We explore methods for finding perceptually similar faces by combining unsupervised ‘eigenface’ techniques with facial similarity ratings obtained from human subjects. We use a set of 1050 face images for which we have obtained the locations of facial features as well as the facial outline. The images are from the internet and exhibit uncontrolled lighting, viewpoint, and resolution. We segment and warp the faces to register the features and extract PCA coefficients from both the warping as well as the appearance of the faces. Previous authors (e.g. Dailey, Cottrel, Busey, 1999) have observed performance gains on facial recognition tasks by utilizing a psychological space obtained from human similarity ratings. We explore whether psychological space may be modeled as a Euclidean space by constructing a mapping function from PCA space to a space which conforms to psychometric similarity judgments. The map is computed in two steps. First, we create an affinity matrix for a set of 750 train images. Similarity trees of 35 images are constructed using a greedy algorithm in which the two most similar faces are repeatedly joined together until every image has been placed in a tree (Rhodes, 1988). Each tree provides a fully ranked 35×35 matrix of distances which is used to populate the affinity matrix. Next, we explore various cost functions and optimize the parameters of the mapping in order to minimize the disparities between the similarity judgments made by subjects and the Euclidean distances of the PCA representations. The performance of the map is measured using a test set of 300 images rated using the similarity tree algorithm. Our performance metric considers the ∼25 closest images to a target image. It rewards retrievals which subjects consider close to a target image, while punishing retrievals which are far.
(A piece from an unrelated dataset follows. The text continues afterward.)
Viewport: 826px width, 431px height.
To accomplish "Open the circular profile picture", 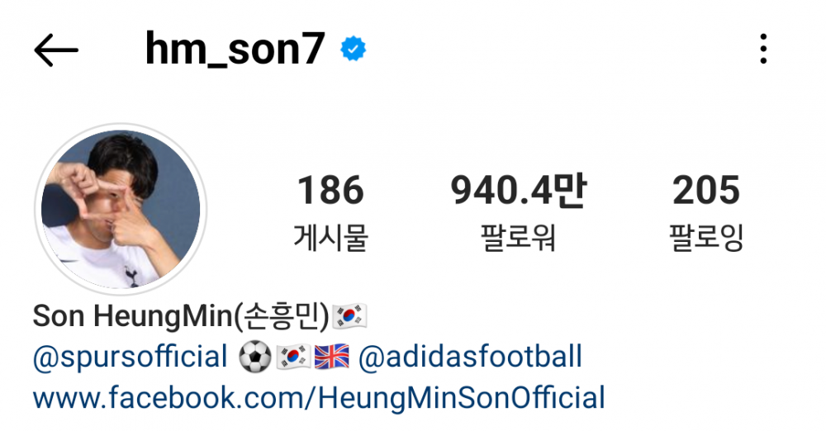I will pos(121,209).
Mapping results in performance increases of up to 20% over Euclidean PCA, indicating that mapping to a psychometric space can result in performance gains.

Holub, A. D. Everingham, M. Zisserman, A. Perona, P. (2005). Combining principal component techniques and psychological spaces to find perceptually similar faces [Abstract]. Journal of Vision, 5(8):827, 827a, http://journalofvision.org/5/8/827/, doi:10.1167/5.8.827. [CrossRef]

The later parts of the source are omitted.